- **Input rows**
* * * *
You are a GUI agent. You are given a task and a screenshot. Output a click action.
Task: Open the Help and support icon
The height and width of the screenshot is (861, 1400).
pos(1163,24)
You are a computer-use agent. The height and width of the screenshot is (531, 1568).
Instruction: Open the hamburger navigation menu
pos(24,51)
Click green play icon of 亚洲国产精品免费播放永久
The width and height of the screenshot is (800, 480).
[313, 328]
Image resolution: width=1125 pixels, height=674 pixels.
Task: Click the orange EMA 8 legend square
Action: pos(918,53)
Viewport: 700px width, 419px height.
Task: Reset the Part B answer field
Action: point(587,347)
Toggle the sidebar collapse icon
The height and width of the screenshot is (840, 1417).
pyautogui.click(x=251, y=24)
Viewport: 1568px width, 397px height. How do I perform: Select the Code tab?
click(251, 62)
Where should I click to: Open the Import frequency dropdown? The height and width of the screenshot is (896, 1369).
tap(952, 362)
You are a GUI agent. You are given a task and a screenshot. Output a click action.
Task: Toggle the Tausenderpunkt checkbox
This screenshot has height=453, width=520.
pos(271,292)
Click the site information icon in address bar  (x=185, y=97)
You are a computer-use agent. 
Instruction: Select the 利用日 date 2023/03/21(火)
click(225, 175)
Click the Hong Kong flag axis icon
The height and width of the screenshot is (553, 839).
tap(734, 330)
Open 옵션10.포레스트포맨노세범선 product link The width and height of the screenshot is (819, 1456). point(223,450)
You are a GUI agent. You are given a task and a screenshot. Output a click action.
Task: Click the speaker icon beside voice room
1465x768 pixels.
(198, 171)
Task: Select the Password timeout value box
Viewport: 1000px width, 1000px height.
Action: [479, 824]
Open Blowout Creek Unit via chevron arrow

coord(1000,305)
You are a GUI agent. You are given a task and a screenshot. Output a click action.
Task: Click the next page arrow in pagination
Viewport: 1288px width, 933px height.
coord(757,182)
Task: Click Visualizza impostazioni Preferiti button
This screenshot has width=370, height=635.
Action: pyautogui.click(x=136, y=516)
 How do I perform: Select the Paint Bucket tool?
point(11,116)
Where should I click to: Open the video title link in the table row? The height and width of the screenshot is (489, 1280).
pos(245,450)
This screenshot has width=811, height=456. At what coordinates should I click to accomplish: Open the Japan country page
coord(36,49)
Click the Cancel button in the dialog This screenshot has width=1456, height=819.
* * * *
Reproduce the records word for word, starting at the line that contains "Viewport: 1568px width, 397px" and ending at the line that contains "tap(734, 330)", with both of those lines included.

Viewport: 1568px width, 397px height. How do I perform: Select the Code tab?
click(251, 62)
Where should I click to: Open the Import frequency dropdown? The height and width of the screenshot is (896, 1369).
tap(952, 362)
You are a GUI agent. You are given a task and a screenshot. Output a click action.
Task: Toggle the Tausenderpunkt checkbox
This screenshot has height=453, width=520.
pos(271,292)
Click the site information icon in address bar  (x=185, y=97)
You are a computer-use agent. 
Instruction: Select the 利用日 date 2023/03/21(火)
click(225, 175)
Click the Hong Kong flag axis icon
The height and width of the screenshot is (553, 839).
tap(734, 330)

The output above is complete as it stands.